Project description:A precise volumetric assessment of maxillary alveolar defects in patients with cleft lip and palate can reduce donor site morbidity or allow accurate preparation of bone substitutes in future applications. However, there is a lack of agreement regarding the optimal volumetric technique to adopt. This study measured the alveolar bone defects by using two cone-beam computed tomography (CBCT)-based surgical simulation methods.

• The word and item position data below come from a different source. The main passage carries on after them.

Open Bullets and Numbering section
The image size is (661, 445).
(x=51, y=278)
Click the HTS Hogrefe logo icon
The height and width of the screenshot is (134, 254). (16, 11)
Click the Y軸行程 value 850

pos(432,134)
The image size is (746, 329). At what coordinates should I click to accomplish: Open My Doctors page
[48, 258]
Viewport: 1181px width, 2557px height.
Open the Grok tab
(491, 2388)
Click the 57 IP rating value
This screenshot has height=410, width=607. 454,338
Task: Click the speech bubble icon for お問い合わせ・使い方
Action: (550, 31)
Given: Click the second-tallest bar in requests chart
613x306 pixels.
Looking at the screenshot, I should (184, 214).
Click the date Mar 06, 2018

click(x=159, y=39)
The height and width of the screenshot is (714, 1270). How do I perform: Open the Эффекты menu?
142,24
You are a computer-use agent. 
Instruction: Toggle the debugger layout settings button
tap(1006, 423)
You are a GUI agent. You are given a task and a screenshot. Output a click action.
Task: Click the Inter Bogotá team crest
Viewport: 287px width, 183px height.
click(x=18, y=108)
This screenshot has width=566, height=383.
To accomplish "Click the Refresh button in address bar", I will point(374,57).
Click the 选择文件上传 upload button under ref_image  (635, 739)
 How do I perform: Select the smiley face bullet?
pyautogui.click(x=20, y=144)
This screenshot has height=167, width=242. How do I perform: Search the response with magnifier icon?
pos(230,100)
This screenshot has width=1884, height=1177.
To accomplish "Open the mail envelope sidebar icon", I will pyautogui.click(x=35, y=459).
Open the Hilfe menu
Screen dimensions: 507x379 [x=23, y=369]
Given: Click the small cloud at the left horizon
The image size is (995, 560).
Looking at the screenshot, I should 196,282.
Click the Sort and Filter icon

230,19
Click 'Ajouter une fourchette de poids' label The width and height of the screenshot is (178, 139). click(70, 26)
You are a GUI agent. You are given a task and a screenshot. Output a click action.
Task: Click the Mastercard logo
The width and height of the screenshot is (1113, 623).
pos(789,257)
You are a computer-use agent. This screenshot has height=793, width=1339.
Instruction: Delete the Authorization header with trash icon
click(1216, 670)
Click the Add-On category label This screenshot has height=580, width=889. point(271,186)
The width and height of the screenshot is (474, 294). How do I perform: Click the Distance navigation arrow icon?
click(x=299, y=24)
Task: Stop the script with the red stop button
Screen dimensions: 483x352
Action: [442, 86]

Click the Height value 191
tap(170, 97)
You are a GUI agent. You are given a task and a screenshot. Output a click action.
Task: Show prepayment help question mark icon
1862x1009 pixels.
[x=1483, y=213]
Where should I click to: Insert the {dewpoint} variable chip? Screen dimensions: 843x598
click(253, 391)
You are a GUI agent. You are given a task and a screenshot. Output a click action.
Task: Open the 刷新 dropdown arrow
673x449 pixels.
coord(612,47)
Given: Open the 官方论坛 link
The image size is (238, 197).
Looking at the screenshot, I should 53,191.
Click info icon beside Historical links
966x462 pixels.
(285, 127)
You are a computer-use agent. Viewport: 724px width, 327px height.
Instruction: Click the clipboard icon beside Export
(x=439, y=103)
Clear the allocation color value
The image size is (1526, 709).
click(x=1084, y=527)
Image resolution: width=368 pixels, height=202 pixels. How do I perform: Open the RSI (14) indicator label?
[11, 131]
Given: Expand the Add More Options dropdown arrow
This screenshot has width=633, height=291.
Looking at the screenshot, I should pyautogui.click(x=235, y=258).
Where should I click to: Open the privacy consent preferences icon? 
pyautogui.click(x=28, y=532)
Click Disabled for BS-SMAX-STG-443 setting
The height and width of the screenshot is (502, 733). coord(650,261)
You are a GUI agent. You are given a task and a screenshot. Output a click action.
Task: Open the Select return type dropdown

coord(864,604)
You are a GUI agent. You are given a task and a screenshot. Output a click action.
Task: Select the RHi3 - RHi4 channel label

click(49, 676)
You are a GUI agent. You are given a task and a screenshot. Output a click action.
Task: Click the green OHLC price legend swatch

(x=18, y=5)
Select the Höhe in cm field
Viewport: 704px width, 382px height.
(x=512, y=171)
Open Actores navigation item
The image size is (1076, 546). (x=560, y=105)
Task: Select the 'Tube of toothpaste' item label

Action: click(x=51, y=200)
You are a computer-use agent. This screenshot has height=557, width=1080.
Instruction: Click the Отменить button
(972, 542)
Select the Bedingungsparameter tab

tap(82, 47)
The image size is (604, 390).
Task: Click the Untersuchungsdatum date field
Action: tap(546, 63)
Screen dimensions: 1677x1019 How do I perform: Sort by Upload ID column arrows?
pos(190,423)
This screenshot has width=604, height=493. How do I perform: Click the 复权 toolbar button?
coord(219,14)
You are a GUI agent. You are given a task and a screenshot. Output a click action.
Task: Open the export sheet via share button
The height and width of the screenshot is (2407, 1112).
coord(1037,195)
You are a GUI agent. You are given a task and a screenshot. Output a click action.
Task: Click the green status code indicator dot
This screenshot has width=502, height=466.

Presurgical CBCT scans from 32 patients with unilateral or bilateral clefts undergoing alveolar bone graft surgery were analyzed. Two hands-on CBCT-based volumetric measurement methods were compared: the 3D real-scale printed model-based surgical method and the virtual surgical method. Different densities of CBCT were compared. Intra- and inter-examiner reliability was assessed. For patients with unilateral clefts, the average alveolar defect volumes were 1.09 ± 0.24 and 1.09 ± 0.25 mL (p > 0.05) for 3D printing- and virtual-based models, respectively; for patients with bilateral clefts, they were 2.05 ± 0.22 and 2.02 ± 0.27 mL (p > 0.05), respectively. Bland-Altman analysis revealed that the methods were equivalent for unilateral and bilateral alveolar cleft defect assessment. No significant differences or linear relationships were observed between adjacent different densities of CBCT for model production to obtain the measured volumes. Intra- and inter-examiner reliability was moderate to good (intraclass correlation coefficient (ICC) > 0.6) for all measurements. This study revealed that the volume of unilateral and bilateral alveolar cleft defects can be equally quantified by 3D-printed and virtual surgical simulation methods and provides alveolar defect-specific volumes which can serve as a reference for planning and execution of alveolar bone graft surgery.